Balinese etiquette and customs

Religious adherence and tradition permeates every aspect of daily life which makes Bali such a fascinating place to visit. It is very easy to immerse yourself in a little of this unique culture as there are colourful rituals and festivities to witness almost on a daily basis. Bali has been an immensely popular island retreat for decades and locals are well used to the different habits and attitudes of Western travellers. All the same, visitors should still employ common sense and show the same restraint and modesty as is expected in any Asian country.

Away from the beach, revealing dress is frowned upon and you should definitely cover up in more rural areas of the island. Public displays of affection are also to be avoided, although people will rarely make their feelings known. Bali should hold no fears for gay and lesbian travellers as there is a vibrant scene in the Legian and Seminyak area with plenty of bars and clubs.

You should always remember that the hectic resort of Kuta is far removed from average Balinese life. This is a hedonistic playground awash with scantily clad bar girls and public displays of drunkenness which is tolerated here but elsewhere in Bali attitudes are much more conservative.

The Balinese in general dislike any confrontation and tend to react indifferently to raised voices or threatening behaviour. Always bear this in mind when bargaining for goods and services and always try to keep the conversation good humoured.

Remember that you may be haggling over just a few thousand rupiah which to a foreign visitor is a tiny amount that is hardly worth losing sleep over.

One of the major irritants of Indonesian life is the distinct lack of punctuality and they have even coined a phrase for it. Jam karet translates as ‘rubber time’ and is present at every level. From a rendezvous with a Balinese friend, public transportation delays or even a business meeting, tardiness has become an art form.

Visiting a Hindu temple is a must during any break in Bali and learning a few simple rules on etiquette will certainly make it a more rewarding experience. Everyone who enters a temple must wear a sarong and sash and at the most popular temples there is always a few kiosks who rent them out for a few thousand rupiahs. Donations are expected and always ask permission before taking photographs as some places strictly forbid this. Those that do allow it may charge an extra couple of thousand rupiah for the privilege.

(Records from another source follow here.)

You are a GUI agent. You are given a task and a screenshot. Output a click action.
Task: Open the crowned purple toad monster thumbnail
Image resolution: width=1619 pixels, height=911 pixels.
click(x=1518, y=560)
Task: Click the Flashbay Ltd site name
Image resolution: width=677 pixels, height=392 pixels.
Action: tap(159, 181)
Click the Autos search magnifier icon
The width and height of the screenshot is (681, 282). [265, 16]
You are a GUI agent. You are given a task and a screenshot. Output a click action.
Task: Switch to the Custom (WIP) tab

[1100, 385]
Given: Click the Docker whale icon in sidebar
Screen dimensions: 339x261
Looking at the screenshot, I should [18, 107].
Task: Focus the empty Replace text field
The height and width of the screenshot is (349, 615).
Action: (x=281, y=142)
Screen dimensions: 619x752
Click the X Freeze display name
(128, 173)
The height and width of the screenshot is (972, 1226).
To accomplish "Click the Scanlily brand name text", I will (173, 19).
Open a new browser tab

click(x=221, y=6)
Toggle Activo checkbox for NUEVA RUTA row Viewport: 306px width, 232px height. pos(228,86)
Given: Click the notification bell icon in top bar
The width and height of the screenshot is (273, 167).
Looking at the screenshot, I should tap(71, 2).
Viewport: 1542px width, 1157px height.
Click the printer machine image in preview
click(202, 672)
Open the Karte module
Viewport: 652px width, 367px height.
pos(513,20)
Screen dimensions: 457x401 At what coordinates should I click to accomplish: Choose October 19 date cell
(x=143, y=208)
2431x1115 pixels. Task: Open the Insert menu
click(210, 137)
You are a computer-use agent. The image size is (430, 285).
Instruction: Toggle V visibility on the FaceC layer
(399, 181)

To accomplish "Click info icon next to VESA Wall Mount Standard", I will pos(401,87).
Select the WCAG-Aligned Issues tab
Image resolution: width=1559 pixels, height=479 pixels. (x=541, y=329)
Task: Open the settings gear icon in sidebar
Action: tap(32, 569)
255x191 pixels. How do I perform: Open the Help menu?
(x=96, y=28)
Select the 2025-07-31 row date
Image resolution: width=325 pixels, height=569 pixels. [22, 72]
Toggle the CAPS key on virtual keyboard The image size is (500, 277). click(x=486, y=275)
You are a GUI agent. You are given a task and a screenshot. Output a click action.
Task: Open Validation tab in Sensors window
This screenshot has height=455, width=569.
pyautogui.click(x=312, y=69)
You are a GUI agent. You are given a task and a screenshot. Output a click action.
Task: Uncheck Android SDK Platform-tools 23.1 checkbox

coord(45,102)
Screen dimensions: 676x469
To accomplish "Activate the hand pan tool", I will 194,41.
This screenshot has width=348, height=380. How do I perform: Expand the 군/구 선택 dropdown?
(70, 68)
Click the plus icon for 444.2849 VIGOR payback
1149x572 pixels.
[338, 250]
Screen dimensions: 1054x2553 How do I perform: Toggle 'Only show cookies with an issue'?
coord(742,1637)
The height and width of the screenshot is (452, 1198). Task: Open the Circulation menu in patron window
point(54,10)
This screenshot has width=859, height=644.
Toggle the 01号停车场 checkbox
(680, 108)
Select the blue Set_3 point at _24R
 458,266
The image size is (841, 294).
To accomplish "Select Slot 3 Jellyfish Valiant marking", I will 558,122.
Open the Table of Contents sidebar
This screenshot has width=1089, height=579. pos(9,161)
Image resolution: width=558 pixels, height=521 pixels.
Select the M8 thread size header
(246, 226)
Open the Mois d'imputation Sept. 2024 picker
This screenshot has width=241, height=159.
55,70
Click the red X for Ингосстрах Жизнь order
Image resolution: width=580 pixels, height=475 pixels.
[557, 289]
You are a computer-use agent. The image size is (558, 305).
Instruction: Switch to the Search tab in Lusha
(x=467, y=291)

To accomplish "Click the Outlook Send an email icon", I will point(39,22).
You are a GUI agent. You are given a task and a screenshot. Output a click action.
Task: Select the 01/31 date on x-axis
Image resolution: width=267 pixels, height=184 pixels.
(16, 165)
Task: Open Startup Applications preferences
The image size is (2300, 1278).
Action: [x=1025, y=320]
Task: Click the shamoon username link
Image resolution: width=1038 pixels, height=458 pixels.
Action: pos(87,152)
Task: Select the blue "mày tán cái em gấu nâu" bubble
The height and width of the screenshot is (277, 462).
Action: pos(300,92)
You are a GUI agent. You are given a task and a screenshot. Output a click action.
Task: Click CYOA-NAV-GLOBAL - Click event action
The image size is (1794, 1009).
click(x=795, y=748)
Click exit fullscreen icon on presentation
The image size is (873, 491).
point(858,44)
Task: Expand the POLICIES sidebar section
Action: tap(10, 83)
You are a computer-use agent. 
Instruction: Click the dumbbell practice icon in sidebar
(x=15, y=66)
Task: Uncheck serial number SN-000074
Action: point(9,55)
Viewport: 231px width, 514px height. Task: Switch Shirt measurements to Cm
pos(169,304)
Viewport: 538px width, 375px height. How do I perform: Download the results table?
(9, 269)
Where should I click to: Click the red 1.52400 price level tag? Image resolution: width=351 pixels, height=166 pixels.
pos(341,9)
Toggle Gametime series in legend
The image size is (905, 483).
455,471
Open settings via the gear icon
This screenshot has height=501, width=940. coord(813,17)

Flamboyant annual festivities take place at all temples along with huge island wide celebrations such as Nyepi and Galungan. Visitors are most welcome to attend and experience the wonderful atmosphere but are requested to keep a polite distance and not to interfere with praying or processions.

Balinese people are very sociable and will freely strike up a conversation with a complete stranger. Don’t be surprised if a casual chat turns into an open invitation for dinner at a local home. Indonesians are always keen to learn of life in the West if only to dispel the long held preconceptions that every foreign visitor is extremely wealthy.

There are no special considerations for eating out in Bali as tipping etiquette here is similar to many places around the world. Tipping is not compulsory although ten per cent is considered a sufficient amount for a decent meal. Many tourist-orientated eateries already impose a service charge of ten per cent and in upmarket restaurants and hotels this could add up to a combined 21 per cent tax and service charge. Other areas to consider rewarding good service include tour guides, hotel room service and taxi drivers.